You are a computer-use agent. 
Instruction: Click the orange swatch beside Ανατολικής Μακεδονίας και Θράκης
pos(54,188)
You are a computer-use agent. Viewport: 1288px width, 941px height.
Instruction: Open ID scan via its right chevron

--

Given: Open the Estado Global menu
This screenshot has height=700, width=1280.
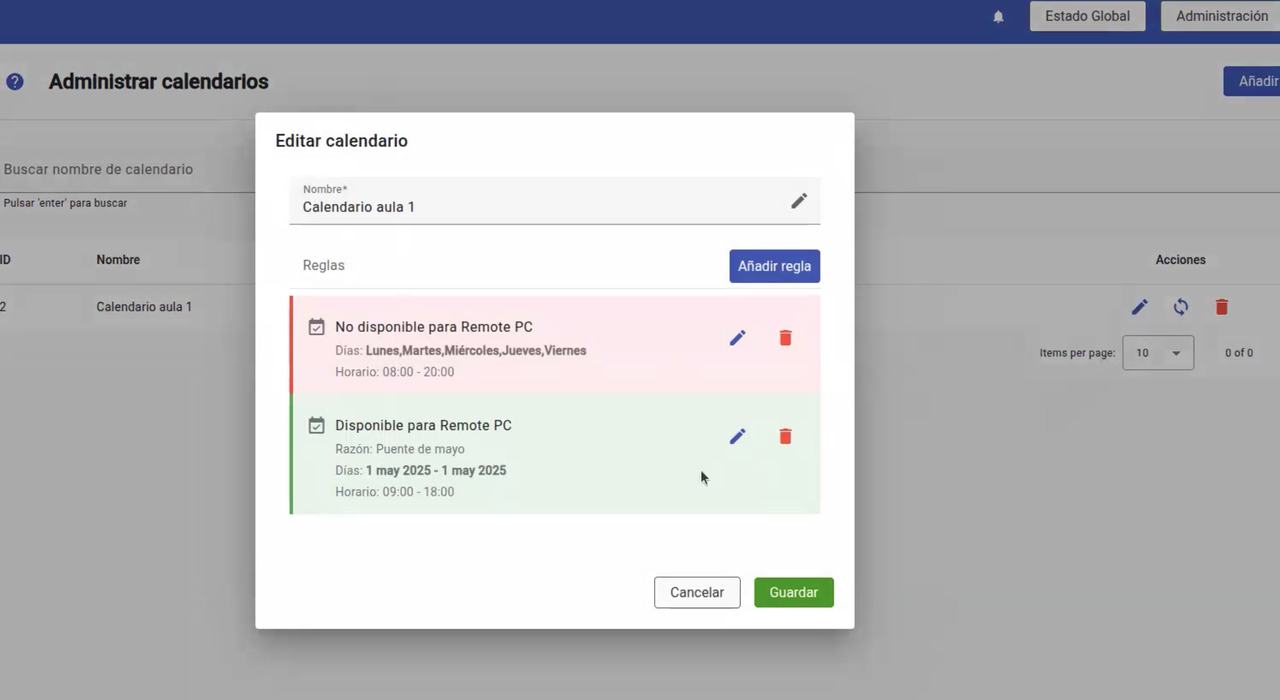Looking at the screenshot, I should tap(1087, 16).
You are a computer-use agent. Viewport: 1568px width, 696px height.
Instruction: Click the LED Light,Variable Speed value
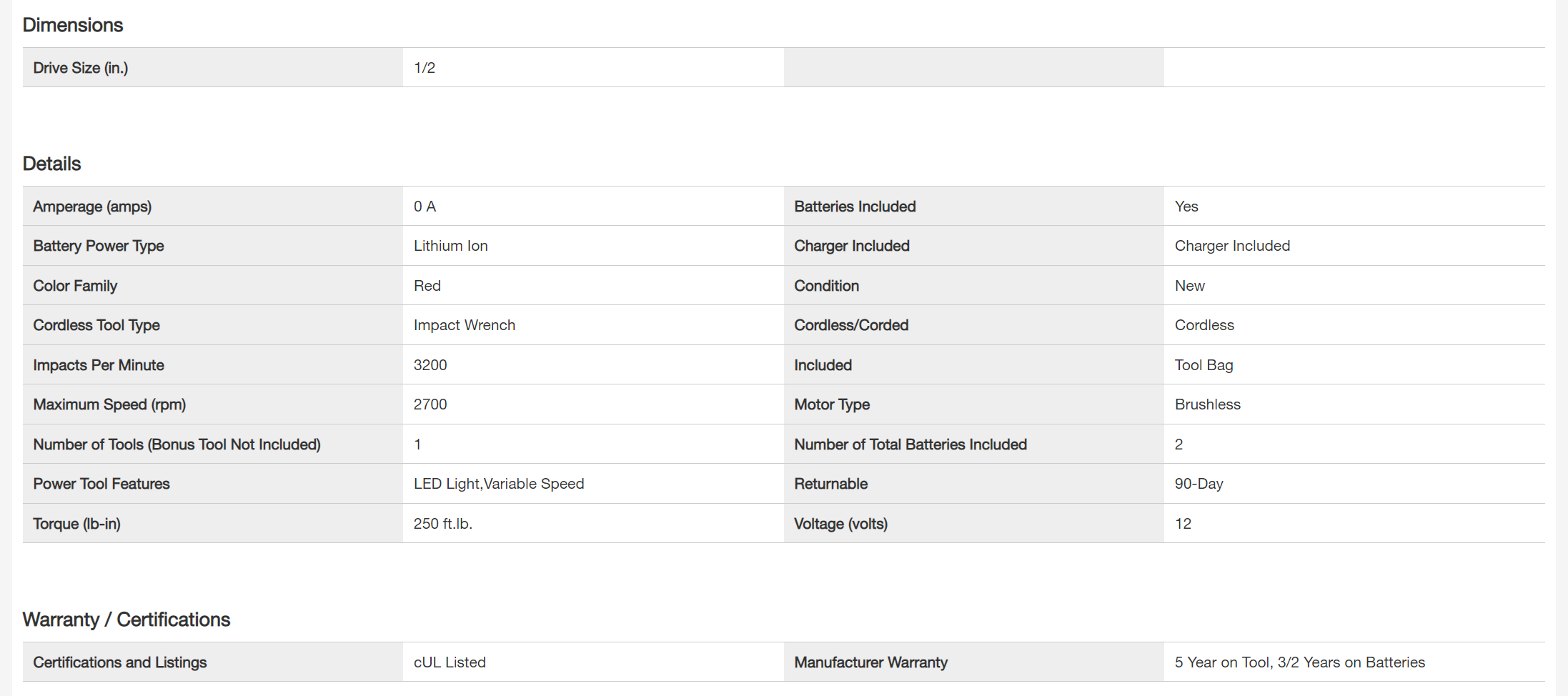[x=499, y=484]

EXERCISE OBJECTIVE> If a line of the listing contains "Viewport", count it; state the final number and nothing more.

RESULT FOR THIS TASK> 2